> **EXERCISE INSTRUCTIONS**
Could you reproduce all of the following entries exactly?

[Opening LISTED RECORDS section]

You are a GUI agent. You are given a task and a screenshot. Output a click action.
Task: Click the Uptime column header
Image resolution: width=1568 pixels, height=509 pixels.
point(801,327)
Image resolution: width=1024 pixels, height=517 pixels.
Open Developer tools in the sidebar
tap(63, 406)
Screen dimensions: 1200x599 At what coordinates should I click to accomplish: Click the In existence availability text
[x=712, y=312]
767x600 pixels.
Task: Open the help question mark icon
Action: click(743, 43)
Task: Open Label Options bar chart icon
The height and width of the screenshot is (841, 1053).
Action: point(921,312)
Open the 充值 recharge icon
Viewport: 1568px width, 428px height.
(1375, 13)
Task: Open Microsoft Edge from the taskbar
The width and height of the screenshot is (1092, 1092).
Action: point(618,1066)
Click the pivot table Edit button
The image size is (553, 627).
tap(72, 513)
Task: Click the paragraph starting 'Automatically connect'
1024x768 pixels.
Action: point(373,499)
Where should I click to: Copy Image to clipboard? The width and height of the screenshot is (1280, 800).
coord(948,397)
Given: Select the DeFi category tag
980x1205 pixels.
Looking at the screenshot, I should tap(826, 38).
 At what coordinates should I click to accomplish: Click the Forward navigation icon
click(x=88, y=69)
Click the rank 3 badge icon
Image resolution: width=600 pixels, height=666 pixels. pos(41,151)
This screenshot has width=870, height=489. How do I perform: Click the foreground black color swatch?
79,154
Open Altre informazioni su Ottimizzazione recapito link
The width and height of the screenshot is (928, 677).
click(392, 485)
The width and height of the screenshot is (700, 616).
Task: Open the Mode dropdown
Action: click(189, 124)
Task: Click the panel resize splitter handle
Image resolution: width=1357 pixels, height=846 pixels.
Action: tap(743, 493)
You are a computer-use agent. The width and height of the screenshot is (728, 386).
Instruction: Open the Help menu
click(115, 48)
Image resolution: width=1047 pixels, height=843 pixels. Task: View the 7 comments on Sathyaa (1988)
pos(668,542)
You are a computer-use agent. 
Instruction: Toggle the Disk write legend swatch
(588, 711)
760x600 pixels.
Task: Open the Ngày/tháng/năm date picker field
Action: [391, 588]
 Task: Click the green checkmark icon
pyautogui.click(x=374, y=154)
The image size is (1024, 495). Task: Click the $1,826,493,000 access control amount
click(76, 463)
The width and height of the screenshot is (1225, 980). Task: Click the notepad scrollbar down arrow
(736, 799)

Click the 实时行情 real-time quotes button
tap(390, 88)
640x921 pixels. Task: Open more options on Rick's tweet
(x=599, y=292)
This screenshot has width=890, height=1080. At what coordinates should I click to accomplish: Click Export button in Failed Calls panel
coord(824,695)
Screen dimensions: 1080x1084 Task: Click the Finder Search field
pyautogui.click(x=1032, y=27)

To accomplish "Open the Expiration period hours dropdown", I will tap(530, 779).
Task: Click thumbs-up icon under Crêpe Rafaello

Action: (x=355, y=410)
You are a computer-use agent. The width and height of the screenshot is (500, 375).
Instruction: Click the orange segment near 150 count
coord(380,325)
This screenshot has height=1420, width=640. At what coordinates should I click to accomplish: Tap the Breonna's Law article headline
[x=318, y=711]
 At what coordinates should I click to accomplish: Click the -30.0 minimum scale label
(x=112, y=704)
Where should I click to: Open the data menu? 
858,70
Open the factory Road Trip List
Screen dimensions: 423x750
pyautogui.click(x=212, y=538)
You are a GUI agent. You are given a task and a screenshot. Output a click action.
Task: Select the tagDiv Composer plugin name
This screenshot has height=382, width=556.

[Closing LISTED RECORDS section]

> **THE ANSWER**
You are a GUI agent. You are given a task and a screenshot. Output a click action.
Task: Click the Uptime column header
Image resolution: width=1568 pixels, height=509 pixels.
point(801,327)
Image resolution: width=1024 pixels, height=517 pixels.
Open Developer tools in the sidebar
tap(63, 406)
Screen dimensions: 1200x599 At what coordinates should I click to accomplish: Click the In existence availability text
[x=712, y=312]
767x600 pixels.
Task: Open the help question mark icon
Action: click(743, 43)
Task: Open Label Options bar chart icon
The height and width of the screenshot is (841, 1053).
Action: point(921,312)
Open the 充值 recharge icon
Viewport: 1568px width, 428px height.
(1375, 13)
Task: Open Microsoft Edge from the taskbar
The width and height of the screenshot is (1092, 1092).
Action: point(618,1066)
Click the pivot table Edit button
The image size is (553, 627).
tap(72, 513)
Task: Click the paragraph starting 'Automatically connect'
1024x768 pixels.
Action: point(373,499)
Where should I click to: Copy Image to clipboard? The width and height of the screenshot is (1280, 800).
coord(948,397)
Given: Select the DeFi category tag
980x1205 pixels.
Looking at the screenshot, I should tap(826, 38).
 At what coordinates should I click to accomplish: Click the Forward navigation icon
click(x=88, y=69)
Click the rank 3 badge icon
Image resolution: width=600 pixels, height=666 pixels. pos(41,151)
This screenshot has width=870, height=489. How do I perform: Click the foreground black color swatch?
79,154
Open Altre informazioni su Ottimizzazione recapito link
The width and height of the screenshot is (928, 677).
click(392, 485)
The width and height of the screenshot is (700, 616).
Task: Open the Mode dropdown
Action: click(189, 124)
Task: Click the panel resize splitter handle
Image resolution: width=1357 pixels, height=846 pixels.
Action: tap(743, 493)
You are a computer-use agent. The width and height of the screenshot is (728, 386).
Instruction: Open the Help menu
click(115, 48)
Image resolution: width=1047 pixels, height=843 pixels. Task: View the 7 comments on Sathyaa (1988)
pos(668,542)
You are a computer-use agent. 
Instruction: Toggle the Disk write legend swatch
(588, 711)
760x600 pixels.
Task: Open the Ngày/tháng/năm date picker field
Action: [391, 588]
 Task: Click the green checkmark icon
pyautogui.click(x=374, y=154)
The image size is (1024, 495). Task: Click the $1,826,493,000 access control amount
click(76, 463)
The width and height of the screenshot is (1225, 980). Task: Click the notepad scrollbar down arrow
(736, 799)

Click the 实时行情 real-time quotes button
tap(390, 88)
640x921 pixels. Task: Open more options on Rick's tweet
(x=599, y=292)
This screenshot has width=890, height=1080. At what coordinates should I click to accomplish: Click Export button in Failed Calls panel
coord(824,695)
Screen dimensions: 1080x1084 Task: Click the Finder Search field
pyautogui.click(x=1032, y=27)

To accomplish "Open the Expiration period hours dropdown", I will tap(530, 779).
Task: Click thumbs-up icon under Crêpe Rafaello

Action: (x=355, y=410)
You are a computer-use agent. The width and height of the screenshot is (500, 375).
Instruction: Click the orange segment near 150 count
coord(380,325)
This screenshot has height=1420, width=640. At what coordinates should I click to accomplish: Tap the Breonna's Law article headline
[x=318, y=711]
 At what coordinates should I click to accomplish: Click the -30.0 minimum scale label
(x=112, y=704)
Where should I click to: Open the data menu? 
858,70
Open the factory Road Trip List
Screen dimensions: 423x750
pyautogui.click(x=212, y=538)
You are a GUI agent. You are given a task and a screenshot. Output a click action.
Task: Select the tagDiv Composer plugin name
This screenshot has height=382, width=556.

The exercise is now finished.